*TASK STATEMENT:* The whole listing below is to be repeated without alteration.
++++++++++
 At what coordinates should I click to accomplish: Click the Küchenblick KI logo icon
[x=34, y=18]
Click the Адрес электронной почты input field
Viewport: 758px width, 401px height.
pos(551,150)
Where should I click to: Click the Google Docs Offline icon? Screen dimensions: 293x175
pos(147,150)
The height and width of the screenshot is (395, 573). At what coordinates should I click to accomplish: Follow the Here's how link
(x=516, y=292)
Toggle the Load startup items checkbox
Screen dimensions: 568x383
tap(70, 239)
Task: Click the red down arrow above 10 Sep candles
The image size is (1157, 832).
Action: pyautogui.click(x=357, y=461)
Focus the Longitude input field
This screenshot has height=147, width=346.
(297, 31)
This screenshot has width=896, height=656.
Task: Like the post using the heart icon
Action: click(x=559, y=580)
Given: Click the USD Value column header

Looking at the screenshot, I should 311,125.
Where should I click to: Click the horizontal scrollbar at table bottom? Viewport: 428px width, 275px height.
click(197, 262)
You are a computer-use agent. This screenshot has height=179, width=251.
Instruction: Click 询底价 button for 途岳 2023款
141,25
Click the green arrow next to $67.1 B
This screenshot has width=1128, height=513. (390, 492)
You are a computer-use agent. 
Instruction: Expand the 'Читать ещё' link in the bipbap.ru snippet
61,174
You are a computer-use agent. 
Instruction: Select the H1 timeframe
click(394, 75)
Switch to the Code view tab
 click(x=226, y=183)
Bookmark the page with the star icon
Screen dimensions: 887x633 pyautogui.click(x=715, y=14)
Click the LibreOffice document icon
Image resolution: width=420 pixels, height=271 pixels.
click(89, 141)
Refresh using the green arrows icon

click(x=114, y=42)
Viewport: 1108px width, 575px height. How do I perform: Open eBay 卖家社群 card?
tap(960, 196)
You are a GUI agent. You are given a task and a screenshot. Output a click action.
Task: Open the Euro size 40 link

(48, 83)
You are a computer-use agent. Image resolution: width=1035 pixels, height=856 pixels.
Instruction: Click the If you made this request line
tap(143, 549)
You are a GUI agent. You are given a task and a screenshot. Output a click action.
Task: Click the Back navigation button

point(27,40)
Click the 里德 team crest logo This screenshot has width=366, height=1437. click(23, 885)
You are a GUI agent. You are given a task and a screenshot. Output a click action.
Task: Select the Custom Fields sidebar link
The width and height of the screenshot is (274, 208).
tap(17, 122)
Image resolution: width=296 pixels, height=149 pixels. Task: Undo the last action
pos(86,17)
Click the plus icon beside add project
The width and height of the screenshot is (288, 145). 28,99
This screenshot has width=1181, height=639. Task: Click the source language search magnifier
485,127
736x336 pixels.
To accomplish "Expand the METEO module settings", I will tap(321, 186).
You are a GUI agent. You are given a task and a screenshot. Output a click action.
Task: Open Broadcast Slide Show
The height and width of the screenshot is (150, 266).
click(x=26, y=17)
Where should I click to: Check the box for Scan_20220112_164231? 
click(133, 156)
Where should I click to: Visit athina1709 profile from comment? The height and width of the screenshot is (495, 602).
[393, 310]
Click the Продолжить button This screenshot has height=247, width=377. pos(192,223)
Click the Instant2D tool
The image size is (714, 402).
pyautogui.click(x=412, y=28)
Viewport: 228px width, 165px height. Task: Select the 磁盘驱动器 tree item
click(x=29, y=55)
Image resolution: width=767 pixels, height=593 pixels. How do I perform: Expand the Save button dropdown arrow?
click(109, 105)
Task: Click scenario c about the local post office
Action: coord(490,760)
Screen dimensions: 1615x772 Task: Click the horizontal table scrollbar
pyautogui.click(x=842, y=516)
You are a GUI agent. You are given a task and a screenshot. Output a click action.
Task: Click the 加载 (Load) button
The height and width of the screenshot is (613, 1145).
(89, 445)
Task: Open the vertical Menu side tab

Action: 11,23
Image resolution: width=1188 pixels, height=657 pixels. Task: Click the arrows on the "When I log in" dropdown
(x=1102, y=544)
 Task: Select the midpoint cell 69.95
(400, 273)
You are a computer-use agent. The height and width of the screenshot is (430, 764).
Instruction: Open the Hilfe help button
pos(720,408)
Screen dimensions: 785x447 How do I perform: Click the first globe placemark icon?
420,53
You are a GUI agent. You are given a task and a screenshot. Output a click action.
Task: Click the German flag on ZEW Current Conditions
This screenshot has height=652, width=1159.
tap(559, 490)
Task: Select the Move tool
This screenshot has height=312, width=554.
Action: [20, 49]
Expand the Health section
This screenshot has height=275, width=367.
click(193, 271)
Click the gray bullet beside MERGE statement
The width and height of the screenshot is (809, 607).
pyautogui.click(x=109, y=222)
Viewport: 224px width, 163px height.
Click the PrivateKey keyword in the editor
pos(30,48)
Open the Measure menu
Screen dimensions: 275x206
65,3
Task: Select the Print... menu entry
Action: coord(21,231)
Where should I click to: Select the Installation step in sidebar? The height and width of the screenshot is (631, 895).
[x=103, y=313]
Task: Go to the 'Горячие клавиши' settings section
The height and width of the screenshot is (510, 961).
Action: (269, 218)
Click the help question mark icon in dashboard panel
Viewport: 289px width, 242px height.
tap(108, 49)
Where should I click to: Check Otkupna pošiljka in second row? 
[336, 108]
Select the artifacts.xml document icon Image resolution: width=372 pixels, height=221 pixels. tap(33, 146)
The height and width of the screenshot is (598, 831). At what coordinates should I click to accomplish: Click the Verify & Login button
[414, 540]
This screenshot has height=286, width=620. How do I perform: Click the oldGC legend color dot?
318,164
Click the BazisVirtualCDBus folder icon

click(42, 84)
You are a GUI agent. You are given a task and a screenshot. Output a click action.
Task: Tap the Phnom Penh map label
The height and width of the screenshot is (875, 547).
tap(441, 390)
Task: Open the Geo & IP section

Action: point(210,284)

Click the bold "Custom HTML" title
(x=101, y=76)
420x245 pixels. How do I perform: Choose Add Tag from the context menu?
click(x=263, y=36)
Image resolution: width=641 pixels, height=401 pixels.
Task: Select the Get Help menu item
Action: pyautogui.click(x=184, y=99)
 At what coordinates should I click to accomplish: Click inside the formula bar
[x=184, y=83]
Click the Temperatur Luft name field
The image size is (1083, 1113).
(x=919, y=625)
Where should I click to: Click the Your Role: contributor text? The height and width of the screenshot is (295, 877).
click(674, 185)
++++++++++
*ANSWER SPACE:*
 At what coordinates should I click to accomplish: Click the Küchenblick KI logo icon
[x=34, y=18]
Click the Адрес электронной почты input field
Viewport: 758px width, 401px height.
pos(551,150)
Where should I click to: Click the Google Docs Offline icon? Screen dimensions: 293x175
pos(147,150)
The height and width of the screenshot is (395, 573). At what coordinates should I click to accomplish: Follow the Here's how link
(x=516, y=292)
Toggle the Load startup items checkbox
Screen dimensions: 568x383
tap(70, 239)
Task: Click the red down arrow above 10 Sep candles
The image size is (1157, 832).
Action: pyautogui.click(x=357, y=461)
Focus the Longitude input field
This screenshot has height=147, width=346.
(297, 31)
This screenshot has width=896, height=656.
Task: Like the post using the heart icon
Action: click(x=559, y=580)
Given: Click the USD Value column header

Looking at the screenshot, I should 311,125.
Where should I click to: Click the horizontal scrollbar at table bottom? Viewport: 428px width, 275px height.
click(197, 262)
You are a computer-use agent. This screenshot has height=179, width=251.
Instruction: Click 询底价 button for 途岳 2023款
141,25
Click the green arrow next to $67.1 B
This screenshot has width=1128, height=513. (390, 492)
You are a computer-use agent. 
Instruction: Expand the 'Читать ещё' link in the bipbap.ru snippet
61,174
You are a computer-use agent. 
Instruction: Select the H1 timeframe
click(394, 75)
Switch to the Code view tab
 click(x=226, y=183)
Bookmark the page with the star icon
Screen dimensions: 887x633 pyautogui.click(x=715, y=14)
Click the LibreOffice document icon
Image resolution: width=420 pixels, height=271 pixels.
click(89, 141)
Refresh using the green arrows icon

click(x=114, y=42)
Viewport: 1108px width, 575px height. How do I perform: Open eBay 卖家社群 card?
tap(960, 196)
You are a GUI agent. You are given a task and a screenshot. Output a click action.
Task: Open the Euro size 40 link

(48, 83)
You are a computer-use agent. Image resolution: width=1035 pixels, height=856 pixels.
Instruction: Click the If you made this request line
tap(143, 549)
You are a GUI agent. You are given a task and a screenshot. Output a click action.
Task: Click the Back navigation button

point(27,40)
Click the 里德 team crest logo This screenshot has width=366, height=1437. click(23, 885)
You are a GUI agent. You are given a task and a screenshot. Output a click action.
Task: Select the Custom Fields sidebar link
The width and height of the screenshot is (274, 208).
tap(17, 122)
Image resolution: width=296 pixels, height=149 pixels. Task: Undo the last action
pos(86,17)
Click the plus icon beside add project
The width and height of the screenshot is (288, 145). 28,99
This screenshot has width=1181, height=639. Task: Click the source language search magnifier
485,127
736x336 pixels.
To accomplish "Expand the METEO module settings", I will tap(321, 186).
You are a GUI agent. You are given a task and a screenshot. Output a click action.
Task: Open Broadcast Slide Show
The height and width of the screenshot is (150, 266).
click(x=26, y=17)
Where should I click to: Check the box for Scan_20220112_164231? 
click(133, 156)
Where should I click to: Visit athina1709 profile from comment? The height and width of the screenshot is (495, 602).
[393, 310]
Click the Продолжить button This screenshot has height=247, width=377. pos(192,223)
Click the Instant2D tool
The image size is (714, 402).
pyautogui.click(x=412, y=28)
Viewport: 228px width, 165px height. Task: Select the 磁盘驱动器 tree item
click(x=29, y=55)
Image resolution: width=767 pixels, height=593 pixels. How do I perform: Expand the Save button dropdown arrow?
click(109, 105)
Task: Click scenario c about the local post office
Action: coord(490,760)
Screen dimensions: 1615x772 Task: Click the horizontal table scrollbar
pyautogui.click(x=842, y=516)
You are a GUI agent. You are given a task and a screenshot. Output a click action.
Task: Click the 加载 (Load) button
The height and width of the screenshot is (613, 1145).
(89, 445)
Task: Open the vertical Menu side tab

Action: 11,23
Image resolution: width=1188 pixels, height=657 pixels. Task: Click the arrows on the "When I log in" dropdown
(x=1102, y=544)
 Task: Select the midpoint cell 69.95
(400, 273)
You are a computer-use agent. The height and width of the screenshot is (430, 764).
Instruction: Open the Hilfe help button
pos(720,408)
Screen dimensions: 785x447 How do I perform: Click the first globe placemark icon?
420,53
You are a GUI agent. You are given a task and a screenshot. Output a click action.
Task: Click the German flag on ZEW Current Conditions
This screenshot has height=652, width=1159.
tap(559, 490)
Task: Select the Move tool
This screenshot has height=312, width=554.
Action: [20, 49]
Expand the Health section
This screenshot has height=275, width=367.
click(193, 271)
Click the gray bullet beside MERGE statement
The width and height of the screenshot is (809, 607).
pyautogui.click(x=109, y=222)
Viewport: 224px width, 163px height.
Click the PrivateKey keyword in the editor
pos(30,48)
Open the Measure menu
Screen dimensions: 275x206
65,3
Task: Select the Print... menu entry
Action: coord(21,231)
Where should I click to: Select the Installation step in sidebar? The height and width of the screenshot is (631, 895).
[x=103, y=313]
Task: Go to the 'Горячие клавиши' settings section
The height and width of the screenshot is (510, 961).
Action: (269, 218)
Click the help question mark icon in dashboard panel
Viewport: 289px width, 242px height.
tap(108, 49)
Where should I click to: Check Otkupna pošiljka in second row? 
[336, 108]
Select the artifacts.xml document icon Image resolution: width=372 pixels, height=221 pixels. tap(33, 146)
The height and width of the screenshot is (598, 831). At what coordinates should I click to accomplish: Click the Verify & Login button
[414, 540]
This screenshot has height=286, width=620. How do I perform: Click the oldGC legend color dot?
318,164
Click the BazisVirtualCDBus folder icon

click(42, 84)
You are a GUI agent. You are given a task and a screenshot. Output a click action.
Task: Tap the Phnom Penh map label
The height and width of the screenshot is (875, 547).
tap(441, 390)
Task: Open the Geo & IP section

Action: point(210,284)

Click the bold "Custom HTML" title
(x=101, y=76)
420x245 pixels. How do I perform: Choose Add Tag from the context menu?
click(x=263, y=36)
Image resolution: width=641 pixels, height=401 pixels.
Task: Select the Get Help menu item
Action: pyautogui.click(x=184, y=99)
 At what coordinates should I click to accomplish: Click inside the formula bar
[x=184, y=83]
Click the Temperatur Luft name field
The image size is (1083, 1113).
(x=919, y=625)
Where should I click to: Click the Your Role: contributor text? The height and width of the screenshot is (295, 877).
click(674, 185)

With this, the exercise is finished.